Good evening to all,
i need to create an "IF" case that is executed only if an INT variable is even.
there are some quick command or operators to do that in KRL language?
thank you in advance
Good evening to all,
i need to create an "IF" case that is executed only if an INT variable is even.
there are some quick command or operators to do that in KRL language?
thank you in advance
This was the first question I asked on these forums about 5 years ago. I see it get asked pretty readily now.
people don't know things anymore... they ask online instead of read/learn. remove internet and they are absolutely helpless...
Eh. People said the same thing when public libraries first became widely available. And I'm fairly certain I've seen some Early Modern Era diatribes about how the spread of printing presses would cause people's ability to memorize information to atrophy (these diatribes written down and recorded in printed books, ironically enough).
Here's the thing: people remember what they use regularly. The internet has simply made it easier to get by with a bare minimum of knowledge. I see examples all the time in the Making, Machining, and woodworking communities -- utter n00bs who only need to know how to do One Little Thing in an area of technical expertise, often b/c it's a side-item to their "day jobs." Costumers, for example, who want to know just enough about soldering and Arduino programming to add blinky LEDs to their clothes. They can get darn good at it, but it's literally the only thing they know how to do with electronics, because it's all they need or want to know. And they learned it by asking questions like this on the internet. Pre-internet, they would have had to hire an electronics specialist, or spent the time and money to take an electronics course, 90% of which they neither wanted nor needed. All in all, the ways things are now is an improvement.

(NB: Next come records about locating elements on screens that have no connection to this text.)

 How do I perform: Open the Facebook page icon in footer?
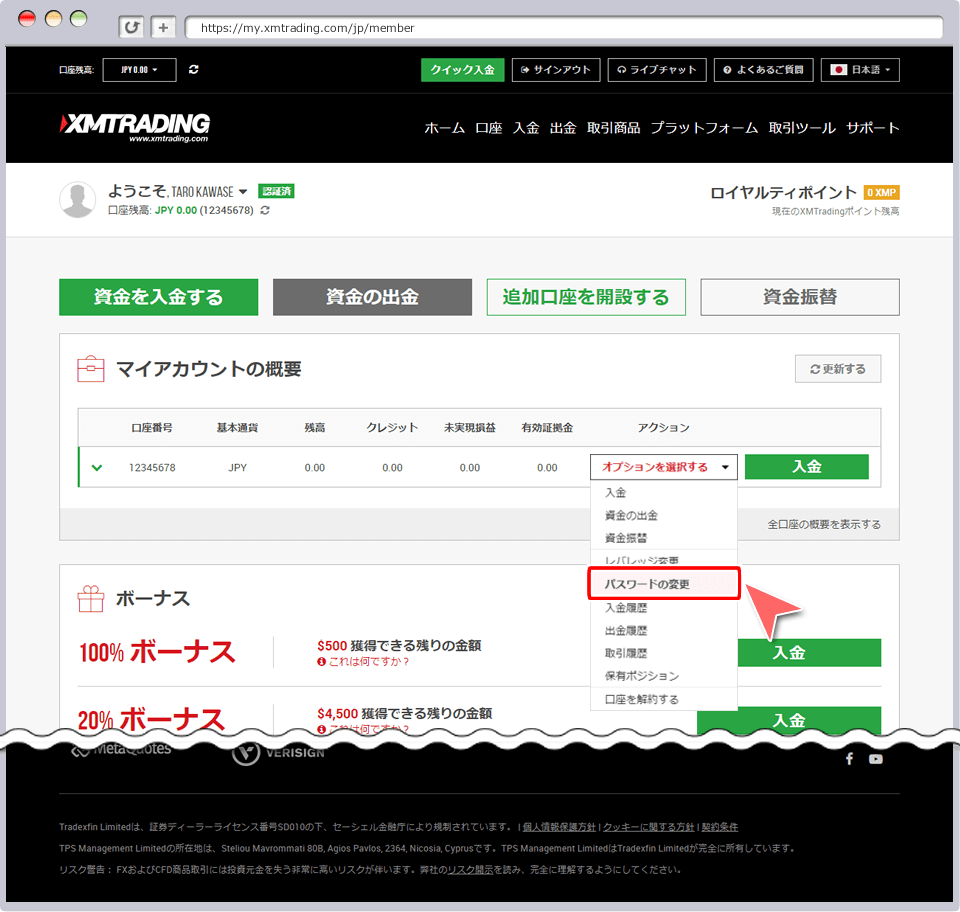(x=849, y=759)
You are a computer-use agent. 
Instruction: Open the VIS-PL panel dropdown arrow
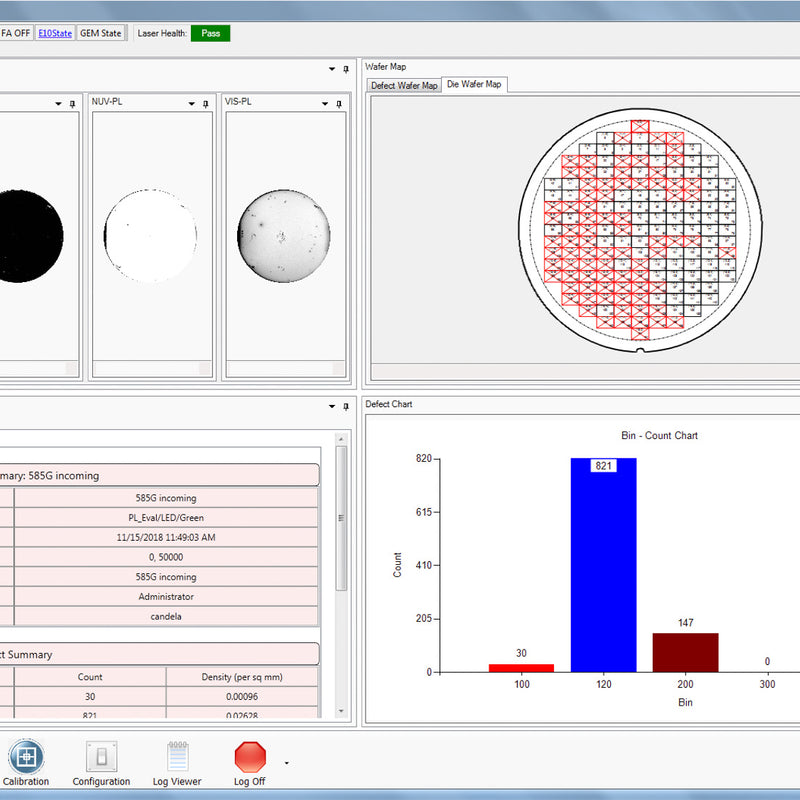click(324, 103)
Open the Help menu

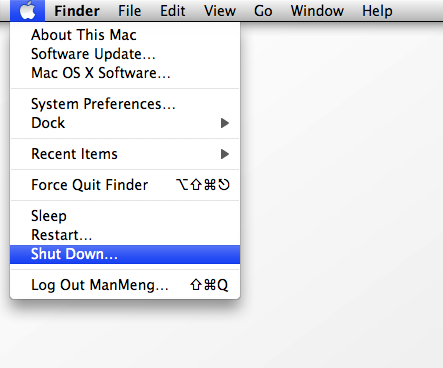[377, 11]
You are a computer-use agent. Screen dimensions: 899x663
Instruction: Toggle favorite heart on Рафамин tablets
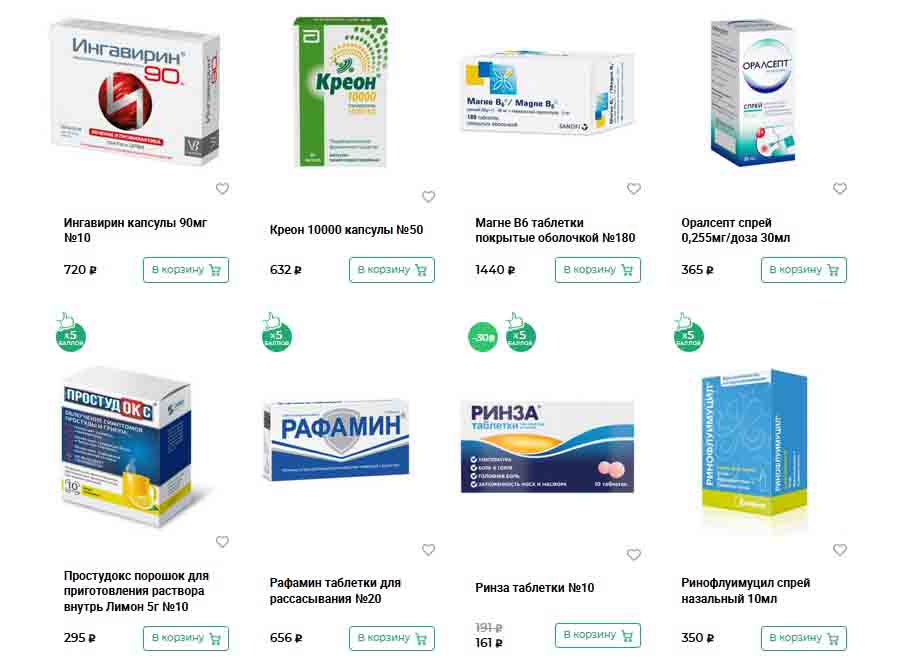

The bad part is, some people get lazy and don't bother searching for answers to questions that have already been answered many times (which makes the people who answer those questions get really sick and tired of them). There's also been a failure to train people in how to ask well-crafted questions. Part of this, though, is b/c our search engines are fairly stupid -- people can come across as asking "dumb questions" that are already in the FAQ simply because they don't know what search terms to use, and have no way to find them out. Having been on both sides of this fence, I painfully familiar with the frustration from both ends.